Fattoush with Pan-Fried Chickpeas
and creamy tahini dressing
We first featured this entree salad in 2015 and have been excited to bring it back as it continues to get great reviews from our community. The variety of textures and flavors make every bite as satisfying as it is unique.

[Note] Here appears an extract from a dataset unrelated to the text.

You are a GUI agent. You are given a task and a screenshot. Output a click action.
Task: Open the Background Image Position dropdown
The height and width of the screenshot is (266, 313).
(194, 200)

Smarts: Be sure to add the pita chips (or gluten-free tortilla chips) right before serving so they retain some crunch.
- Garlic - 1 clove
- Lemons - 1 , juice
- Tahini (sub plain yogurt) - 1 1/2 Tbsp
- Oil, olive - 1/4 cup
- Honey - 1 1/2 tsp
- Water - 1/4 cup
- Cucumbers, small - 2 , chopped
- Tomatoes, roma - 4 , chopped
- Parsley - 1 Tbsp , chopped
- Beans, garbanzo (14 oz / 387 g) - 1 can , drained and rinsed
- Oil, cooking - 1 Tbsp
- Za'atar - 2 tsp
- Salad greens, any type - 8 oz
- Quinoa, cooked (leftover from Tuesday) - 1 1/2 cups
- Pita chips, gluten-free - 2 cups , crumbled
- Cheese, feta - 4 oz , crumbled
To assemble salads, top greens with beans, cucumbers, tomatoes, parsley, and leftover cooked quinoa. Crumble pita chips and feta over top. Toss with tahini dressing and enjoy!